### [Exercise prompt]
Repeat exactly the lines from the one containing "[گواهی خرید فالوور" through the last line of the records below, both included, and nothing else.
─── Entries provided ───
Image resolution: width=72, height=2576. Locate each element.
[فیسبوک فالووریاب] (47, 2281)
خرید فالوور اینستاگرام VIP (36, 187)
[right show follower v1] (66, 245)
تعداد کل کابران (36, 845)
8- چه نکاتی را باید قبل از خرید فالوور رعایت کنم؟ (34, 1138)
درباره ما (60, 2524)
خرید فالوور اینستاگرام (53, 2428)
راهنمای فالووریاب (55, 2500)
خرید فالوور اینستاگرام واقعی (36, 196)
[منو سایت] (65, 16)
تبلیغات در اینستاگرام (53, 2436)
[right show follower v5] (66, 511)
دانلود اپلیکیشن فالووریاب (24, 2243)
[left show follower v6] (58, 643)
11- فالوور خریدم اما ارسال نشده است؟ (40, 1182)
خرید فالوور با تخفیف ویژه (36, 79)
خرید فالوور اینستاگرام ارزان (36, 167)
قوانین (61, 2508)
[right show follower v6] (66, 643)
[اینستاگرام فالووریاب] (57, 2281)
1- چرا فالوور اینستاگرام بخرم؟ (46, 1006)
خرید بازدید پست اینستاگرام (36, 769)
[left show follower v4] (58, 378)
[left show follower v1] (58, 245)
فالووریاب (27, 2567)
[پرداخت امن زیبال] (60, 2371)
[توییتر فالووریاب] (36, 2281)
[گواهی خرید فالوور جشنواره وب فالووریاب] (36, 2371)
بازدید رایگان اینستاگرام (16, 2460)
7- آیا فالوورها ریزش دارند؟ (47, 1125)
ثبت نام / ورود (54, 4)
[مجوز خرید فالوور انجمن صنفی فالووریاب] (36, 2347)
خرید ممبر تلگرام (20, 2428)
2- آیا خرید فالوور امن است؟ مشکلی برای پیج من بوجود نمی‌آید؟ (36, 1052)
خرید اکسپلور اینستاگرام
───
### [Solution to the problem]
[گواهی خرید فالوور جشنواره وب فالووریاب] (36, 2371)
بازدید رایگان اینستاگرام (16, 2460)
7- آیا فالوورها ریزش دارند؟ (47, 1125)
ثبت نام / ورود (54, 4)
[مجوز خرید فالوور انجمن صنفی فالووریاب] (36, 2347)
خرید ممبر تلگرام (20, 2428)
2- آیا خرید فالوور امن است؟ مشکلی برای پیج من بوجود نمی‌آید؟ (36, 1052)
خرید اکسپلور اینستاگرام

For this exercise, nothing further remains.